- _Problem description_:
Please repeat the entries from the line that has "Viewport: 500px width, 362px" through the line that has "Focus the Name field containing reader-token", changing "toolbar" to "menu" and leaving everything else unchanged.

- _Data excerpts_:
* * * * * * * * *

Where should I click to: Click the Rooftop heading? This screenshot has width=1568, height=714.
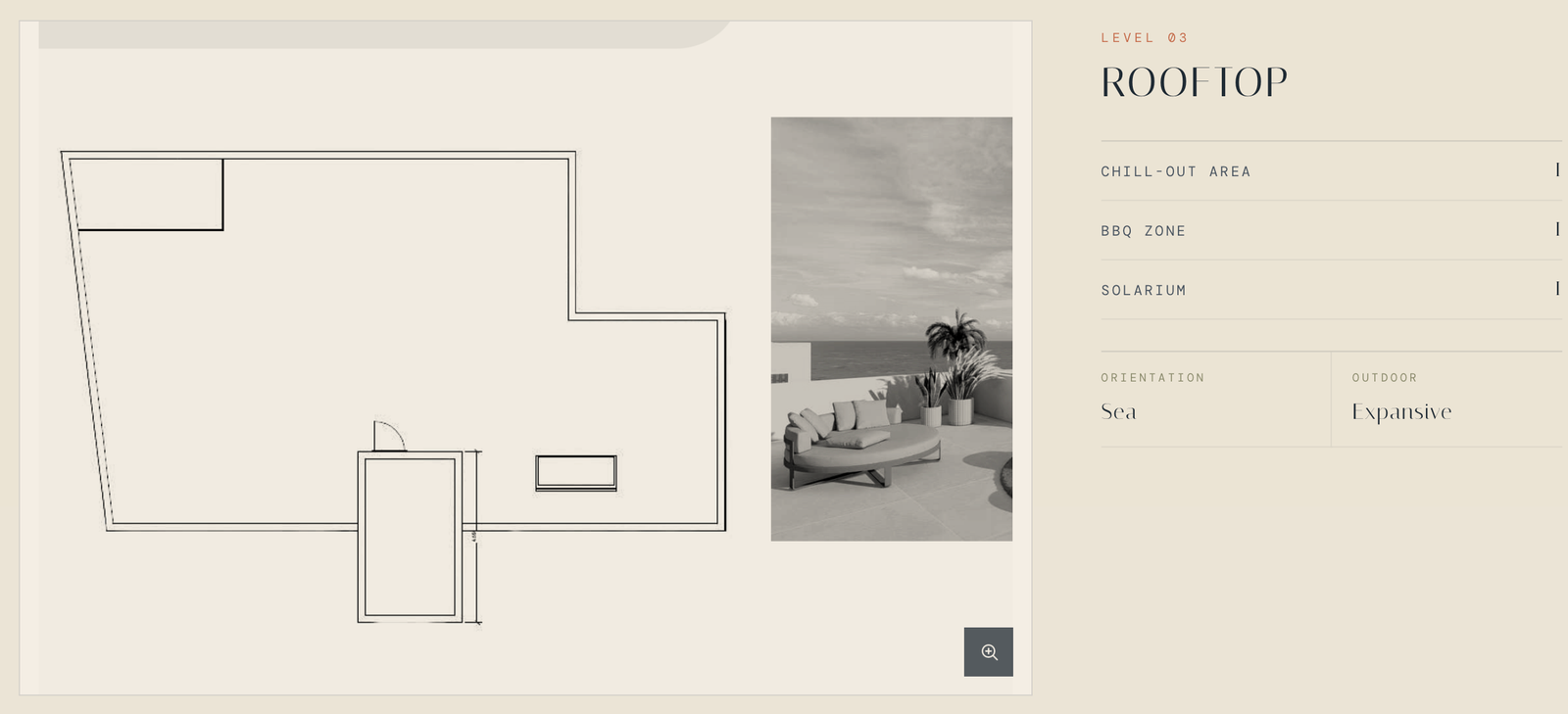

* * * * * * * * *

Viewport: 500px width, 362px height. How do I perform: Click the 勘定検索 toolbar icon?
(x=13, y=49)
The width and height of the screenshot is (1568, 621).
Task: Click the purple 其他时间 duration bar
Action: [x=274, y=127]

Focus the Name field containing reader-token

* * * * * * * * *

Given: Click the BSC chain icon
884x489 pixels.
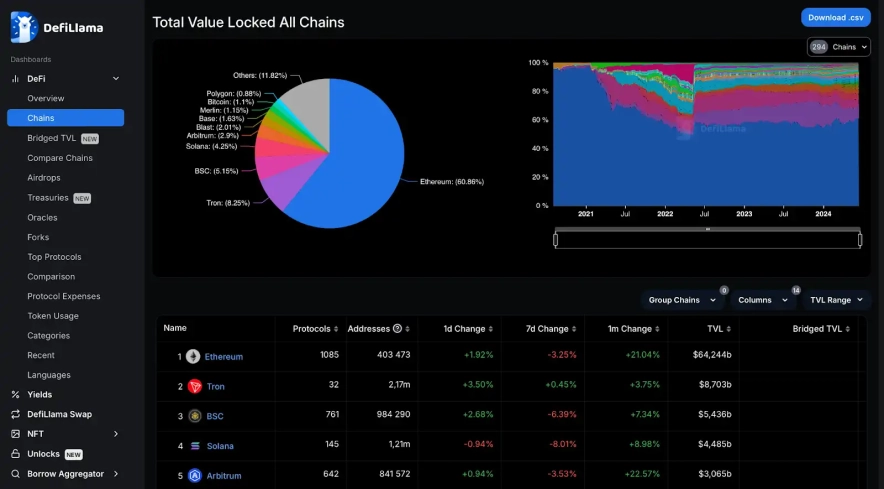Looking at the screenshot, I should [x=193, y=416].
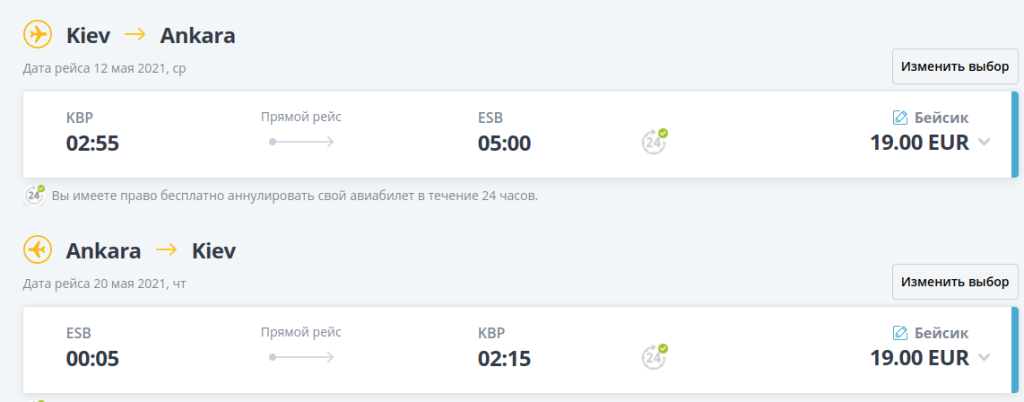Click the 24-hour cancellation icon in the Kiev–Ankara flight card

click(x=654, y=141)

* * * * * * * * *

- _Solution below_:
Viewport: 500px width, 362px height. How do I perform: Click the 勘定検索 menu icon?
(x=13, y=49)
The width and height of the screenshot is (1568, 621).
Task: Click the purple 其他时间 duration bar
Action: [x=274, y=127]

Focus the Name field containing reader-token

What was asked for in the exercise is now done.